[Item coordinate data]
==*==
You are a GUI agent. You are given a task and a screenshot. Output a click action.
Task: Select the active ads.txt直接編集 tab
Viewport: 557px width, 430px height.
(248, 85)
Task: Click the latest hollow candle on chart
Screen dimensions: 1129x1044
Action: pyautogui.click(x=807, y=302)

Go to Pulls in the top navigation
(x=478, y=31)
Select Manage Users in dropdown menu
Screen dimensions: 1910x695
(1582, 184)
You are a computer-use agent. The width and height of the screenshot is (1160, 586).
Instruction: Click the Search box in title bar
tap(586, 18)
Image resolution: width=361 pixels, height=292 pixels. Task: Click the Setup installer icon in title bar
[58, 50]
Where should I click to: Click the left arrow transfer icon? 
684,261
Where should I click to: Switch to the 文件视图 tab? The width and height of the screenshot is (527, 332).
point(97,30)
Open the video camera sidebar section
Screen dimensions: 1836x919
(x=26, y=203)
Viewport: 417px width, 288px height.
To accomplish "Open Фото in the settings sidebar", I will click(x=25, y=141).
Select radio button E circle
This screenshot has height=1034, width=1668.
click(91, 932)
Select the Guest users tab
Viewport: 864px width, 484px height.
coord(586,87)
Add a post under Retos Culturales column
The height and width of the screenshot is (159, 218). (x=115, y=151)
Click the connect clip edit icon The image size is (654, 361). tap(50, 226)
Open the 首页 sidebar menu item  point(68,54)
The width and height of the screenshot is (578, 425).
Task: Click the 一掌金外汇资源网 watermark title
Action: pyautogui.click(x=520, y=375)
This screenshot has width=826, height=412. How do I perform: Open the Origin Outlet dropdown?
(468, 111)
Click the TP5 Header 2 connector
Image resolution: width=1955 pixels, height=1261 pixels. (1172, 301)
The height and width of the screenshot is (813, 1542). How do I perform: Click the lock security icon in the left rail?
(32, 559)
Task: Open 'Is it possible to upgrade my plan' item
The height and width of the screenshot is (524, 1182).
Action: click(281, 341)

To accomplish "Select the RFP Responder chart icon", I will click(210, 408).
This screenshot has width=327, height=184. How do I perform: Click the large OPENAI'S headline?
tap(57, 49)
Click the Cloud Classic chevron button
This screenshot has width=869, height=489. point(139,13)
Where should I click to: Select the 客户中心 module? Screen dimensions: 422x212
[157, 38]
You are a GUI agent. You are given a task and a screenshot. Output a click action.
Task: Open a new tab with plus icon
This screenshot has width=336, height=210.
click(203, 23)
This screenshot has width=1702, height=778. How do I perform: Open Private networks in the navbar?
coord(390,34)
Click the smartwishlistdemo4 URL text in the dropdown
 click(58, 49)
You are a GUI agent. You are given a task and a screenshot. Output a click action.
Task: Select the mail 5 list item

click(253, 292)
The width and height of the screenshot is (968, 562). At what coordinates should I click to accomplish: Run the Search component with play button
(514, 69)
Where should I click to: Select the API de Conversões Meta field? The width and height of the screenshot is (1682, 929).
==*==
Direction:
Copy every row above word for word, keeping each line as it is.

Exercise result:
You are a GUI agent. You are given a task and a screenshot. Output a click action.
Task: Select the active ads.txt直接編集 tab
Viewport: 557px width, 430px height.
(248, 85)
Task: Click the latest hollow candle on chart
Screen dimensions: 1129x1044
Action: pyautogui.click(x=807, y=302)

Go to Pulls in the top navigation
(x=478, y=31)
Select Manage Users in dropdown menu
Screen dimensions: 1910x695
(1582, 184)
You are a computer-use agent. The width and height of the screenshot is (1160, 586).
Instruction: Click the Search box in title bar
tap(586, 18)
Image resolution: width=361 pixels, height=292 pixels. Task: Click the Setup installer icon in title bar
[58, 50]
Where should I click to: Click the left arrow transfer icon? 
684,261
Where should I click to: Switch to the 文件视图 tab? The width and height of the screenshot is (527, 332).
point(97,30)
Open the video camera sidebar section
Screen dimensions: 1836x919
(x=26, y=203)
Viewport: 417px width, 288px height.
To accomplish "Open Фото in the settings sidebar", I will click(x=25, y=141).
Select radio button E circle
This screenshot has height=1034, width=1668.
click(91, 932)
Select the Guest users tab
Viewport: 864px width, 484px height.
coord(586,87)
Add a post under Retos Culturales column
The height and width of the screenshot is (159, 218). (x=115, y=151)
Click the connect clip edit icon The image size is (654, 361). tap(50, 226)
Open the 首页 sidebar menu item  point(68,54)
The width and height of the screenshot is (578, 425).
Task: Click the 一掌金外汇资源网 watermark title
Action: pyautogui.click(x=520, y=375)
This screenshot has width=826, height=412. How do I perform: Open the Origin Outlet dropdown?
(468, 111)
Click the TP5 Header 2 connector
Image resolution: width=1955 pixels, height=1261 pixels. (1172, 301)
The height and width of the screenshot is (813, 1542). How do I perform: Click the lock security icon in the left rail?
(32, 559)
Task: Open 'Is it possible to upgrade my plan' item
The height and width of the screenshot is (524, 1182).
Action: click(281, 341)

To accomplish "Select the RFP Responder chart icon", I will click(210, 408).
This screenshot has width=327, height=184. How do I perform: Click the large OPENAI'S headline?
tap(57, 49)
Click the Cloud Classic chevron button
This screenshot has width=869, height=489. point(139,13)
Where should I click to: Select the 客户中心 module? Screen dimensions: 422x212
[157, 38]
You are a GUI agent. You are given a task and a screenshot. Output a click action.
Task: Open a new tab with plus icon
This screenshot has width=336, height=210.
click(203, 23)
This screenshot has width=1702, height=778. How do I perform: Open Private networks in the navbar?
coord(390,34)
Click the smartwishlistdemo4 URL text in the dropdown
 click(58, 49)
You are a GUI agent. You are given a task and a screenshot. Output a click action.
Task: Select the mail 5 list item

click(253, 292)
The width and height of the screenshot is (968, 562). At what coordinates should I click to accomplish: Run the Search component with play button
(514, 69)
Where should I click to: Select the API de Conversões Meta field? The width and height of the screenshot is (1682, 929).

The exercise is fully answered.